==== STORED ROWS

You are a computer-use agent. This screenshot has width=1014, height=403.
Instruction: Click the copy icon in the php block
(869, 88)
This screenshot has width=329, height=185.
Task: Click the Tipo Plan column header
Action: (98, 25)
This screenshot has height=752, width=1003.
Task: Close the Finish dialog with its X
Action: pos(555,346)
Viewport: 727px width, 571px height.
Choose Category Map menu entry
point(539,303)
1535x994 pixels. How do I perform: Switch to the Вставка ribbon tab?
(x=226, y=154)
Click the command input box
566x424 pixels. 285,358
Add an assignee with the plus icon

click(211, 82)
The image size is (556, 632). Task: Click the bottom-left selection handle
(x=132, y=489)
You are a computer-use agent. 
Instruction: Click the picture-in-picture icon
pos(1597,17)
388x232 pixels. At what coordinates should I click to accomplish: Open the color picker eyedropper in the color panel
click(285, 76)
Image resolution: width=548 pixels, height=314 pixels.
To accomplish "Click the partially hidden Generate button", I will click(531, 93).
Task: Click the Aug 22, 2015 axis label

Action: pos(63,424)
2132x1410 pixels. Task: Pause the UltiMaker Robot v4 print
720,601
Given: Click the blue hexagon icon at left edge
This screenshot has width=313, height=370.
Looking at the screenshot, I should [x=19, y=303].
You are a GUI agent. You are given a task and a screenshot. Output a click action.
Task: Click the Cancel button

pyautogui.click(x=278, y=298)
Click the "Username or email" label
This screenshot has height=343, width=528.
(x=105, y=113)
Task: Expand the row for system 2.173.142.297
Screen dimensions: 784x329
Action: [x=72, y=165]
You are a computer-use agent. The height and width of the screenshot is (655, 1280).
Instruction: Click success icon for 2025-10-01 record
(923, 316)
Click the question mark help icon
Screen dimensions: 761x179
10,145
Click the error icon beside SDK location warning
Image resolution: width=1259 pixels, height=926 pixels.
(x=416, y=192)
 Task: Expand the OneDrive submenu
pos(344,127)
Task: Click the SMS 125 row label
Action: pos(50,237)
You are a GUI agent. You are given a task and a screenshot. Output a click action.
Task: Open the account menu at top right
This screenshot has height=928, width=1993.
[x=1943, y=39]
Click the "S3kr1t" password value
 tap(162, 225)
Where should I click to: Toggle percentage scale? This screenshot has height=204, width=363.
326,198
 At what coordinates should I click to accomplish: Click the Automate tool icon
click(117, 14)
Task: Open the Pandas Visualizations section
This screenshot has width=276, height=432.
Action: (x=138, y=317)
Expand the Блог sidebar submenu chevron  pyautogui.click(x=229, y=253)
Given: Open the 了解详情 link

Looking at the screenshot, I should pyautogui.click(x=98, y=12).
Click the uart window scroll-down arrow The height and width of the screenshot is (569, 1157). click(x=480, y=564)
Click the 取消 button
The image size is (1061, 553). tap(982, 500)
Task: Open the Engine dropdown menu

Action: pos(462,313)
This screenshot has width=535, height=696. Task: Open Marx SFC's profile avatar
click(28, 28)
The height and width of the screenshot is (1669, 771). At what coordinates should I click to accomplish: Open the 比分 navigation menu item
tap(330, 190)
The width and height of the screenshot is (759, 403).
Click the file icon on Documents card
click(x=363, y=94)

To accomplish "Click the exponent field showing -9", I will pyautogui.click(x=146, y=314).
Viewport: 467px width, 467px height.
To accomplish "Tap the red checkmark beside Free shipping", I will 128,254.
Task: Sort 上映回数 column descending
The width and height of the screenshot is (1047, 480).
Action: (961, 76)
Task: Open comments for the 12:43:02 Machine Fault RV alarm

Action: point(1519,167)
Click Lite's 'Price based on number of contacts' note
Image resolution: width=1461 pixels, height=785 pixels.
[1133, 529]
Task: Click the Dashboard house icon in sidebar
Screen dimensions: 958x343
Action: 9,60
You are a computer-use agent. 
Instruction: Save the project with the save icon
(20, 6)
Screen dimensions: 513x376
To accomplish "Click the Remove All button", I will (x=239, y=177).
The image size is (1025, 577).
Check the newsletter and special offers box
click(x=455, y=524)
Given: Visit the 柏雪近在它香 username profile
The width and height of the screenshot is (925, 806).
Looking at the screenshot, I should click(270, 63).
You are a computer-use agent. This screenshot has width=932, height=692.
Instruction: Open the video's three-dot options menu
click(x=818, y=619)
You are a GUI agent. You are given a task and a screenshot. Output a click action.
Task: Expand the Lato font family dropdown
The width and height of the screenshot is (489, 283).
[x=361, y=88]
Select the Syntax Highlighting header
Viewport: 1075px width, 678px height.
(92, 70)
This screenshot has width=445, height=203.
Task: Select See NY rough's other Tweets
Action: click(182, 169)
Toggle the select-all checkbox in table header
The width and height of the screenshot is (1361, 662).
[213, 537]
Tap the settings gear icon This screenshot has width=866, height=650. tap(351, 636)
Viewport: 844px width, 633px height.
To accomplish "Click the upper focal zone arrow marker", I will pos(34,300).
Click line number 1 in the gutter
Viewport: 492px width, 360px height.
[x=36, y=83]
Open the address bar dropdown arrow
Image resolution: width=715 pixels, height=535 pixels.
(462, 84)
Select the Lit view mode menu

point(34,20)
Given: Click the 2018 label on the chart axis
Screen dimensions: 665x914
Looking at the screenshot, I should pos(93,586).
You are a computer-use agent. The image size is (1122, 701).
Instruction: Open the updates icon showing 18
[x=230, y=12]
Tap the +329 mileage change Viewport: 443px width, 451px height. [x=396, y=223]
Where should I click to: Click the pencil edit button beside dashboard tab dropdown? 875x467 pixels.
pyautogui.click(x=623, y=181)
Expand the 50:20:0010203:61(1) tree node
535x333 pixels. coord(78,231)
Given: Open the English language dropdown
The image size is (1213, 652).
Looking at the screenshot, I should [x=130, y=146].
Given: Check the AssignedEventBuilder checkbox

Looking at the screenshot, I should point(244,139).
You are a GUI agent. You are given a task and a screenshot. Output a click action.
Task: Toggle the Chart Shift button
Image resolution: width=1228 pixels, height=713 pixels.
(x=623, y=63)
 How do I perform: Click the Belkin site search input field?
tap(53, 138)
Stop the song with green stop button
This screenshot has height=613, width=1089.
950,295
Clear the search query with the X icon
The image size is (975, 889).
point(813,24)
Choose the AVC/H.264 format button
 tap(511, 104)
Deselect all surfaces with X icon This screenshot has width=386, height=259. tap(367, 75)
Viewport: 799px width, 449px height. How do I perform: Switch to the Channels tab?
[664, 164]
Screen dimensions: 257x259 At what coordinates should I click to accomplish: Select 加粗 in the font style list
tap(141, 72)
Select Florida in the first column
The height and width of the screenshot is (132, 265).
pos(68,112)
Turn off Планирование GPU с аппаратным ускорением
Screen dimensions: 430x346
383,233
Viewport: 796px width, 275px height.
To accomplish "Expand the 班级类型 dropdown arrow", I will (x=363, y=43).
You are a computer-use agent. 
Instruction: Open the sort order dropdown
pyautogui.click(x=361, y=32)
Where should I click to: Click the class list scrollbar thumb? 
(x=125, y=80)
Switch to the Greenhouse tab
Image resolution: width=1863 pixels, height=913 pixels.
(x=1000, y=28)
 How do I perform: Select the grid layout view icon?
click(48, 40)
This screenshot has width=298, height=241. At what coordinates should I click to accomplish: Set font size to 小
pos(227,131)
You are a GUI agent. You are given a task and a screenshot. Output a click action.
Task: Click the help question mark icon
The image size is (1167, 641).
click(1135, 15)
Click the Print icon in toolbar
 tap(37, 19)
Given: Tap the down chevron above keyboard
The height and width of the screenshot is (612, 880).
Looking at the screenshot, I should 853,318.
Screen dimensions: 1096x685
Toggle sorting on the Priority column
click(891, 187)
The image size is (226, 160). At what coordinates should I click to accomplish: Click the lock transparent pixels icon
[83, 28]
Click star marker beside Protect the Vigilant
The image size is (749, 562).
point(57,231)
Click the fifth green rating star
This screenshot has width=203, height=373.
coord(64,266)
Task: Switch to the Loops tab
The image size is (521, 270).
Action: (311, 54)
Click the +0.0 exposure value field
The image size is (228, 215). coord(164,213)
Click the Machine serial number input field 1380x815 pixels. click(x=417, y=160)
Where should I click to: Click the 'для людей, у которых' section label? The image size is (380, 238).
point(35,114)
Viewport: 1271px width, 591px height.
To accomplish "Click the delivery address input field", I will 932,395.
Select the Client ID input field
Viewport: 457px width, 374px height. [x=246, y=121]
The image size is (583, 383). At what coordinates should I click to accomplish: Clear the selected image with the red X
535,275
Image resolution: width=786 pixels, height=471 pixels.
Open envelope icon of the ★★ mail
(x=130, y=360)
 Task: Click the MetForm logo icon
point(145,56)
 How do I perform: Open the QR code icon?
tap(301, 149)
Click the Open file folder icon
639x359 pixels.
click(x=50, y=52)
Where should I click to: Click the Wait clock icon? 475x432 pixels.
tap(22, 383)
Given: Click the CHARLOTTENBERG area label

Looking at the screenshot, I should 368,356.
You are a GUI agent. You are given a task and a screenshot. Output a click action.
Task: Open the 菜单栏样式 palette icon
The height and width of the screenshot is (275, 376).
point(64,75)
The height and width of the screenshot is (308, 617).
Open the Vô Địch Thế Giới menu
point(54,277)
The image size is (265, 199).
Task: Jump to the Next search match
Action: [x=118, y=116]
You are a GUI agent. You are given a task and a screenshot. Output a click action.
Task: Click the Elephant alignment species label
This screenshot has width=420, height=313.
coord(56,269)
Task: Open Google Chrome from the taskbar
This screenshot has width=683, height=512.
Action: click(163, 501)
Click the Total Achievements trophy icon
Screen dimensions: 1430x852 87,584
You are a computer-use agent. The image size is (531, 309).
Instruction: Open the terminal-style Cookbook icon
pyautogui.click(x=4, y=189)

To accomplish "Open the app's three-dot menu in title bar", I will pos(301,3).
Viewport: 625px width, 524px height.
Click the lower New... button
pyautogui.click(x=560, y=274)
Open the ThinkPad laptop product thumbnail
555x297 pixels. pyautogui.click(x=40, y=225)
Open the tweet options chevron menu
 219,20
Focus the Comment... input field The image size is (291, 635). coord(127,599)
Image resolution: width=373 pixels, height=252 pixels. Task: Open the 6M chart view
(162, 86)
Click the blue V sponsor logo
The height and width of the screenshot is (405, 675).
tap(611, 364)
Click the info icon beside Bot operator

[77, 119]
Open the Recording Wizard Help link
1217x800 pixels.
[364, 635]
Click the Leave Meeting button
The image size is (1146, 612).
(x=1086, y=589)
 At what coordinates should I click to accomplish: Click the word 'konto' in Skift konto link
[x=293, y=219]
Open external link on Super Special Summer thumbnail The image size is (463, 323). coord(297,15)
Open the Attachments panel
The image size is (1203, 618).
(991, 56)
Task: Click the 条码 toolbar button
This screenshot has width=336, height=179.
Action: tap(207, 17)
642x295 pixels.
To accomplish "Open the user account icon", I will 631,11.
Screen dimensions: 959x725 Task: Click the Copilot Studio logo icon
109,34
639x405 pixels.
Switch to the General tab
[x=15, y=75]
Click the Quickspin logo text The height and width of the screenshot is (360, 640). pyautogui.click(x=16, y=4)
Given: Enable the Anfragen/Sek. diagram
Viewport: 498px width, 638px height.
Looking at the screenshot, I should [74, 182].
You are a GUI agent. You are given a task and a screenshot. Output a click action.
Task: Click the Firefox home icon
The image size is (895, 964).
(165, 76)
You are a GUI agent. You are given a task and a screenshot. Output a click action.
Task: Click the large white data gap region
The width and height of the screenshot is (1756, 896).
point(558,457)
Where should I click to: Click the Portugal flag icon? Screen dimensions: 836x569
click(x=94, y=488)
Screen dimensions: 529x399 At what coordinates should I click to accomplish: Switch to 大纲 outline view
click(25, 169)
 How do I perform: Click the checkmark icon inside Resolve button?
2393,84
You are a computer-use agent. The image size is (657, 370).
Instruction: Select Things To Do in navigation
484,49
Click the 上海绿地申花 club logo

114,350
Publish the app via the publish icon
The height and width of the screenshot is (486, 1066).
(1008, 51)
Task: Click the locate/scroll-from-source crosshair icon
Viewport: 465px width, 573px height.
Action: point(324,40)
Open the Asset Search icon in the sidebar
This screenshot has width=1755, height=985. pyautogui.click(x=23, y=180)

========

[INSTRUCTION] Copy out the rows from the line with "Task: Click the Dashboard" up to and including the line with "point(34,20)", word for word.

[RESPONSE]
Task: Click the Dashboard house icon in sidebar
Screen dimensions: 958x343
Action: 9,60
You are a computer-use agent. 
Instruction: Save the project with the save icon
(20, 6)
Screen dimensions: 513x376
To accomplish "Click the Remove All button", I will (x=239, y=177).
The image size is (1025, 577).
Check the newsletter and special offers box
click(x=455, y=524)
Given: Visit the 柏雪近在它香 username profile
The width and height of the screenshot is (925, 806).
Looking at the screenshot, I should click(270, 63).
You are a computer-use agent. This screenshot has width=932, height=692.
Instruction: Open the video's three-dot options menu
click(x=818, y=619)
You are a GUI agent. You are given a task and a screenshot. Output a click action.
Task: Expand the Lato font family dropdown
The width and height of the screenshot is (489, 283).
[x=361, y=88]
Select the Syntax Highlighting header
Viewport: 1075px width, 678px height.
(92, 70)
This screenshot has width=445, height=203.
Task: Select See NY rough's other Tweets
Action: click(182, 169)
Toggle the select-all checkbox in table header
The width and height of the screenshot is (1361, 662).
[213, 537]
Tap the settings gear icon This screenshot has width=866, height=650. tap(351, 636)
Viewport: 844px width, 633px height.
To accomplish "Click the upper focal zone arrow marker", I will pos(34,300).
Click line number 1 in the gutter
Viewport: 492px width, 360px height.
[x=36, y=83]
Open the address bar dropdown arrow
Image resolution: width=715 pixels, height=535 pixels.
(462, 84)
Select the Lit view mode menu

point(34,20)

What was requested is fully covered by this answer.